Binance公式 からバイナンス公式サイトにログインし、「出金」をクリックして出金する通貨を選択しアドレスを入力すると、利用可能なネットワークリストが表示されます。各ネットワークの横に対応する手数料と予想到着時間が記載されています。

スマートフォンでの操作も簡単です。Binance公式 からバイナンスアプリをダウンロード後、アプリ内の「出金」をタップすると同じ選択フローで、各ネットワークの手数料の差がインターフェースに明確に表示されます。

その他の知っておくべきネットワーク

3大主流ネットワーク以外にも、一部の通貨はSolanaネットワーク、Polygonネットワークなどの送金オプションにも対応しています。これらのネットワークの手数料も同様に低いですが、TRC20やBEP20と比べるとカバー範囲が狭く、一部のプラットフォームは対応していない場合があります。
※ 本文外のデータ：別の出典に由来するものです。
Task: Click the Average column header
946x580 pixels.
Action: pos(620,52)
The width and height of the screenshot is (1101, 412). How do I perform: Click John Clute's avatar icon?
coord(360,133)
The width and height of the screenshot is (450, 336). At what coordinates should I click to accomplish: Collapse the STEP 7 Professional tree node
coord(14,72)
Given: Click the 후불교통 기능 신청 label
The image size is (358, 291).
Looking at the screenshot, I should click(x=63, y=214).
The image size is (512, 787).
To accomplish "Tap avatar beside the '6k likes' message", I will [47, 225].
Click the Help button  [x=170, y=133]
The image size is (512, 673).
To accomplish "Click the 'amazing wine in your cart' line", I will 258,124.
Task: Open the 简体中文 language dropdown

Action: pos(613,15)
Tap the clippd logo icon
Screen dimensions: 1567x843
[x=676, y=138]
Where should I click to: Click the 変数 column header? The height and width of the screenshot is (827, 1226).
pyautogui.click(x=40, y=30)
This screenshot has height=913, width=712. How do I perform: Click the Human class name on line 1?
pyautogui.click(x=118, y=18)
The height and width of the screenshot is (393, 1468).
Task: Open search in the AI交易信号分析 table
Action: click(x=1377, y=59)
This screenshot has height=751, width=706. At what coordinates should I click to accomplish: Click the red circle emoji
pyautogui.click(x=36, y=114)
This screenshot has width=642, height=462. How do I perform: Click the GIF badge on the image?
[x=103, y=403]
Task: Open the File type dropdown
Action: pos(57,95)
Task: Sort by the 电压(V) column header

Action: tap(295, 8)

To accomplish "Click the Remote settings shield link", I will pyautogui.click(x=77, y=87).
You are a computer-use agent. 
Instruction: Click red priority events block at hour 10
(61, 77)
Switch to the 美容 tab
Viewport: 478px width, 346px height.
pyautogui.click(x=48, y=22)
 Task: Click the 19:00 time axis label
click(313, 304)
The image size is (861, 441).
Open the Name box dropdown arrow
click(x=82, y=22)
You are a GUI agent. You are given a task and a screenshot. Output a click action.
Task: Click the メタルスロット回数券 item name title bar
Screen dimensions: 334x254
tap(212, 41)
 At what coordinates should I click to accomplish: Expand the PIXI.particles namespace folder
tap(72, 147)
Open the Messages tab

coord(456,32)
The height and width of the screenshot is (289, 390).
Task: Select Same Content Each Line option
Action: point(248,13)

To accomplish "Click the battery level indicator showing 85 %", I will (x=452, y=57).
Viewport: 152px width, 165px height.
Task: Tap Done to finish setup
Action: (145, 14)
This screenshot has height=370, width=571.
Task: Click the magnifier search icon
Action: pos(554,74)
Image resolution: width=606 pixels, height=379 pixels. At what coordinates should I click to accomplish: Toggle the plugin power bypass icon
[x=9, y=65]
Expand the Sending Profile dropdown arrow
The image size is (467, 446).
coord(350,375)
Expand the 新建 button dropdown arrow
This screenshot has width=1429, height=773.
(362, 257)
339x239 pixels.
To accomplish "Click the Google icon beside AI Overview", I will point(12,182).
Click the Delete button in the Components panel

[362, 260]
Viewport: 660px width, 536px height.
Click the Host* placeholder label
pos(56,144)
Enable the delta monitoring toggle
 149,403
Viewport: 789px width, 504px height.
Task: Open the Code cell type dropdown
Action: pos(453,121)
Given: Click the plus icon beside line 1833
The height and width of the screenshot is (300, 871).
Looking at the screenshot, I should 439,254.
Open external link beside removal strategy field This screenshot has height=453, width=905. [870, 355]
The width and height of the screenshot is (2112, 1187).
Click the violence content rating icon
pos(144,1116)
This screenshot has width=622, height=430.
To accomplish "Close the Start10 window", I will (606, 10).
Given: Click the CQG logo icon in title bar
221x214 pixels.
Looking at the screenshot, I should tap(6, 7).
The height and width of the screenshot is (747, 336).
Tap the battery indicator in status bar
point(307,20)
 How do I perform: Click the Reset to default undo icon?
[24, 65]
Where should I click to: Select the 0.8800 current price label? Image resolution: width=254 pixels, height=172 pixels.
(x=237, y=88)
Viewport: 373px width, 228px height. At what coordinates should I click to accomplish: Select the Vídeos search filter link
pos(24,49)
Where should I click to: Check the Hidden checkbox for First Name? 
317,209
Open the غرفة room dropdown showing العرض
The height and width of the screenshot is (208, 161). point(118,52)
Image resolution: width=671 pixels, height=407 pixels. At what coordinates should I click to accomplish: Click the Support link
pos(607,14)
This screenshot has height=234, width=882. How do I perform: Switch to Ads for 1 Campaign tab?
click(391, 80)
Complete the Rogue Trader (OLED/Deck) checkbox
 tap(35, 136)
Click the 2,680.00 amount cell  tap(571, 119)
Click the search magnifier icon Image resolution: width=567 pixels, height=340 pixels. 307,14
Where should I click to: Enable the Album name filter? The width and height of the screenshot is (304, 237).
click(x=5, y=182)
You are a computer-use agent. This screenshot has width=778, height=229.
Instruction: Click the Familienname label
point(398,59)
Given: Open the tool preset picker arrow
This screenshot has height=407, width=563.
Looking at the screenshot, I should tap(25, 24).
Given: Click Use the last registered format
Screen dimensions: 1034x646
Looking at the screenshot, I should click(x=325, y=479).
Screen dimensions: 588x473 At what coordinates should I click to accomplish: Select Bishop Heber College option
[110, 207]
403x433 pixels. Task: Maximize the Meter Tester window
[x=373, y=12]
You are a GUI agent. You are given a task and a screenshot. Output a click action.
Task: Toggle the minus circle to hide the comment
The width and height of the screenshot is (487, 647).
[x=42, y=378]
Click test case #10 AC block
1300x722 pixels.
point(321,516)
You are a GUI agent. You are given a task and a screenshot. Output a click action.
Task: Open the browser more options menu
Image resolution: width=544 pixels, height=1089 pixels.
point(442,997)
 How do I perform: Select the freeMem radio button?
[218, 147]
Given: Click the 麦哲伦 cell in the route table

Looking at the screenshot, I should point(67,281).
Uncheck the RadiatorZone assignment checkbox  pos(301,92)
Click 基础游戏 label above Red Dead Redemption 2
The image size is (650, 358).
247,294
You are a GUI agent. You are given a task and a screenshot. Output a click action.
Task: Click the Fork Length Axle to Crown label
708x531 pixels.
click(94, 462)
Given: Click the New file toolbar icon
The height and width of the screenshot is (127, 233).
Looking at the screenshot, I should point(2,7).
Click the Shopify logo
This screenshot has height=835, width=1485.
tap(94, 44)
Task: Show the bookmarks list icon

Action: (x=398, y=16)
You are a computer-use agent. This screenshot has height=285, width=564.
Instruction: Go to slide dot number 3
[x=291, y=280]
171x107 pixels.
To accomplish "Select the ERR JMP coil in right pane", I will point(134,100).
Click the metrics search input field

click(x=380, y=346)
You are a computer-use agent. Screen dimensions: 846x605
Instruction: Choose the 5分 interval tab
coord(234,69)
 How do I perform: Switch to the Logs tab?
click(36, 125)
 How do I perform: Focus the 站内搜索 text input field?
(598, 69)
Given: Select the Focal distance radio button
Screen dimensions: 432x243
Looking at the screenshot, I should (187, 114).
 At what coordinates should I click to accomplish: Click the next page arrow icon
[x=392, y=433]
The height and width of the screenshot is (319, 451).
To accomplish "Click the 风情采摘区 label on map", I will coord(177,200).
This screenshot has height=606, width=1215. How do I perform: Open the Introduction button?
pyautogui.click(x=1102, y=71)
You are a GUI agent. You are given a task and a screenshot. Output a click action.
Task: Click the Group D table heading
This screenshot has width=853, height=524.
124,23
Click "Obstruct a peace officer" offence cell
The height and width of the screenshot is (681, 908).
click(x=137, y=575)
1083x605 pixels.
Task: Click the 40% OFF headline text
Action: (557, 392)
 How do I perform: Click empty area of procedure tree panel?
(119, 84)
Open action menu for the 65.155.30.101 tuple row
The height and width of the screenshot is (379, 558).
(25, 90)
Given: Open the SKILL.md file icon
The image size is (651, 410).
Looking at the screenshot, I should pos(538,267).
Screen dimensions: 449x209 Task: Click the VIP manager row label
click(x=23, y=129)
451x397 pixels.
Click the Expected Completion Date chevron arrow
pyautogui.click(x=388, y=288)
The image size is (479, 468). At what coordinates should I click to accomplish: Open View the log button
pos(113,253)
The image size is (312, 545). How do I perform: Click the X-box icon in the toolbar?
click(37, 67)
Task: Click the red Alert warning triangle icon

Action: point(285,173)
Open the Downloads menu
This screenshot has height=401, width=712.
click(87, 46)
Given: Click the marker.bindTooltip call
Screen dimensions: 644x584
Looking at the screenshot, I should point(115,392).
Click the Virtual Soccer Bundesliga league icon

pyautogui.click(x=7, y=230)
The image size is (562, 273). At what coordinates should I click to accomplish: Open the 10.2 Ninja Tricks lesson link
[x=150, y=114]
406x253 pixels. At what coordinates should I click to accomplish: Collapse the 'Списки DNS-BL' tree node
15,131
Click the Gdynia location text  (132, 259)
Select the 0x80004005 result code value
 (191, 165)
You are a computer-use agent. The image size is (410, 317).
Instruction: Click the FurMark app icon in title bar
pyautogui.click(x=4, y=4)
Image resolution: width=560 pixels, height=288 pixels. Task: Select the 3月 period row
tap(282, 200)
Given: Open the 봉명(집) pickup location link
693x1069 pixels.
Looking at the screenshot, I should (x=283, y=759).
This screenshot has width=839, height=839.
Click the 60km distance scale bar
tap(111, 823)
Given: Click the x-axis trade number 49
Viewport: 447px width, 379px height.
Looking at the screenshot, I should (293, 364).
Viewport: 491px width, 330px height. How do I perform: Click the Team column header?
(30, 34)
Layer2技術の発展に伴い、イーサリアム上のArbitrum、Optimismなどのレイヤー2ネットワークも対応プラットフォームが増えています。これらのネットワークはイーサリアムのセキュリティを維持しつつ手数料を大幅に削減しています。受取先がこれらのネットワークに対応しているなら、検討する価値があります。

ある痛い教訓

あるユーザーが1,000 USDTを出金する際にネットワーク選択を確認せず、デフォルトのERC20で送金し、20ドルの手数料がかかりました。TRC20を選んでいれば1ドルで済んだのです。1回で十数ドル余計に払うのは大したことないように見えますが、頻繁に出金する場合、この金額は積み重なると非常に大きくなります。

出金前にネットワーク手数料を確認する習慣をつけましょう。毎回たった3秒の確認で、長期的にはかなりの金額を節約できます。

ネットワークのセキュリティに違いはあるか

安いネットワークはセキュリティが低いのではないかと心配する人もいます。実際には、この3つの主流ネットワークはすべて長期間の運用実績があり、セキュリティは保証されています。ERC20はイーサリアムベースでセキュリティが最も高いですが最も高額です。TRC20とBEP20は分散化の度合いはやや低いものの、通常の送金にはセキュリティは十分です。送金時にアドレスとネットワークを正しく確認すれば、資金の安全を心配する必要はありません。

出金ネットワーク選択の核心原則はシンプルです:相手が何に対応しているか確認し、対応しているネットワークの中で最安を選ぶ。この一つの原則を覚えておけば99%の場面に対応できます。この原則を条件反射にして、毎回出金前に利用可能なネットワークと手数料を自動チェックすれば、長期的にほとんどの人よりもかなりの費用を節約できます。